>> begin ENTRIES PROVIDED

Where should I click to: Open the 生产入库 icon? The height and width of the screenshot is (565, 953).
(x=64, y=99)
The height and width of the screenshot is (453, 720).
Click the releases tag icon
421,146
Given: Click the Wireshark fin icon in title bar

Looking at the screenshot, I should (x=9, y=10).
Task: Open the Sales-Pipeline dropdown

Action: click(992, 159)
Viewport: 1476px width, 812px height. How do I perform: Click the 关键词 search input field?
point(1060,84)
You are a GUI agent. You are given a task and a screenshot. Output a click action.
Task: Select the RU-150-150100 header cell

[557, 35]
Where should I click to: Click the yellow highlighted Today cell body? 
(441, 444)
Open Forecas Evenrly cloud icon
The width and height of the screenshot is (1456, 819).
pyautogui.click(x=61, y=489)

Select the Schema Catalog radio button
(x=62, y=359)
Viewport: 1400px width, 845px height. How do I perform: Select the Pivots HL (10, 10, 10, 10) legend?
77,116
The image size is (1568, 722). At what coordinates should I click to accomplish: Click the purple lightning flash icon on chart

>> end ENTRIES PROVIDED

▸ YOUR INSTRUCTIONS
Reproduce verbatim every line from the one containing "Where should I click to: Click" through the end of the entries, including both of those ends.

▸ FINAL RESULT
Where should I click to: Click the yellow highlighted Today cell body? 
(441, 444)
Open Forecas Evenrly cloud icon
The width and height of the screenshot is (1456, 819).
pyautogui.click(x=61, y=489)

Select the Schema Catalog radio button
(x=62, y=359)
Viewport: 1400px width, 845px height. How do I perform: Select the Pivots HL (10, 10, 10, 10) legend?
77,116
The image size is (1568, 722). At what coordinates should I click to accomplish: Click the purple lightning flash icon on chart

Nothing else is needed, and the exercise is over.